La Salta que duele | Comunidad originaria denuncia siete años sin luz eléctrica y amenazas policiales tras reclamo

El cacique Reynaldo Román acusa hostigamiento de un comisario durante una protesta en la ruta en Santa Victoria Este. Las familias de Betania esperan desde 2018 la instalación del servicio eléctrico.

El cacique de la Comunidad Betania, en Santa Victoria Este, Reynaldo Román, denunció públicamente abandono estatal y hostigamiento policial contra familias indígenas que reclaman la instalación de luz eléctrica desde hace siete años. La falta de este servicio básico impide incluso el acceso pleno a la comunicación, ya que los habitantes deben trasladarse a otras comunidades para cargar sus celulares.

La Secretaría de Asuntos Indígenas se comprometió mediante una nota a gestionar el expediente presentado ante el Ente Regulador de Servicios Públicos (ENRESP), pero no cumplió. «Resulta que no hicieron nada. Hace seis años que la Comunidad espera una notificación de ellos para que nos digan si está avanzado nuestro pedido pero resulta que no», expresó Román. El cacique recordó que hace siete años iniciaron el trámite y que funcionarios realizaron mediciones y croquis, pero nunca regresaron a concretar la obra. «Nos habían dicho que iban a volver para hacer el trabajo, pero eso ha sido una mentira», aseguró.

Municipalidad de Salta

Ante la falta de respuestas, las familias se manifestaron en la ruta el lunes pasado y permanecieron tres días en el lugar. Durante la protesta quemaron tres postes que, según Román, estaban podridos y cayéndose, situación que fue informada a la empresa EDESA, prestataria del servicio. En ese contexto, un comisario llegó al lugar y lanzó amenazas contra los manifestantes.

«Este comisario había maltratado a las mujeres indígenas, a los niños», relató Román. El oficial los insultó diciéndoles que eran animales sin cerebro y se burló de las mujeres frente a la comunidad. «Yo te voy a meter preso», le dijo el comisario al cacique, y extendió la amenaza «a todos los indios (…) para que no vuelvan a hacer manifestaciones y no vuelvan a hacer quejas», alegando que estaba en ese «derecho» como «jefe». Román es padre de Edith Román, adolescente víctima de femicidio, y al recordarle al oficial que tampoco tenía respuestas en esa causa, este reaccionó con indiferencia.

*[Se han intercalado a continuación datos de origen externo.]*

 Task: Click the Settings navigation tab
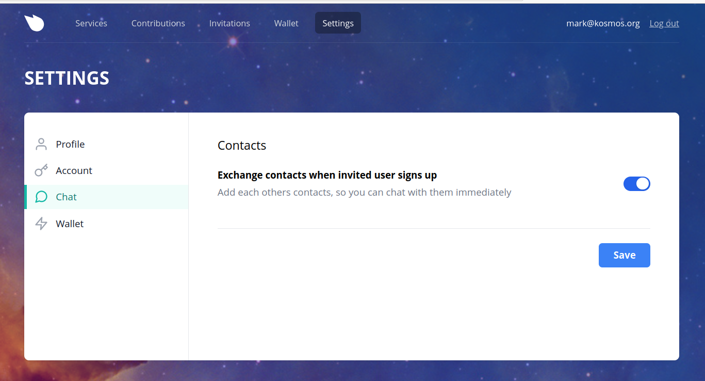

Personal de EDESA llegó ese mismo día a las 22 para reponer los postes, pero las mujeres intentaron impedir el trabajo hasta obtener una respuesta sobre la instalación de luz. Los empleados se retiraron y regresaron con el comisario, quien «saca sus armas», según el relato del cacique. «(Dijo que) Me iba a pillar en el pueblo, que me va a meter un tiro, que me iba a agarrar, que me iba a meter preso», denunció Román. El oficial, según su testimonio, se jactó de haber encarcelado a otros caciques y de tener poder absoluto en la zona.

Según informó Salta12, Román no pudo realizar la denuncia formal en Santa Victoria Este porque no le permitieron ingresar al destacamento policial. «Estoy tratando de ir a Tartagal para poder denunciar. Aquí no me dejan hacer nada por tema de este hombre», afirmó. El cacique anunció que este lunes la comunidad continuará con las protestas exigiendo la instalación de la energía eléctrica.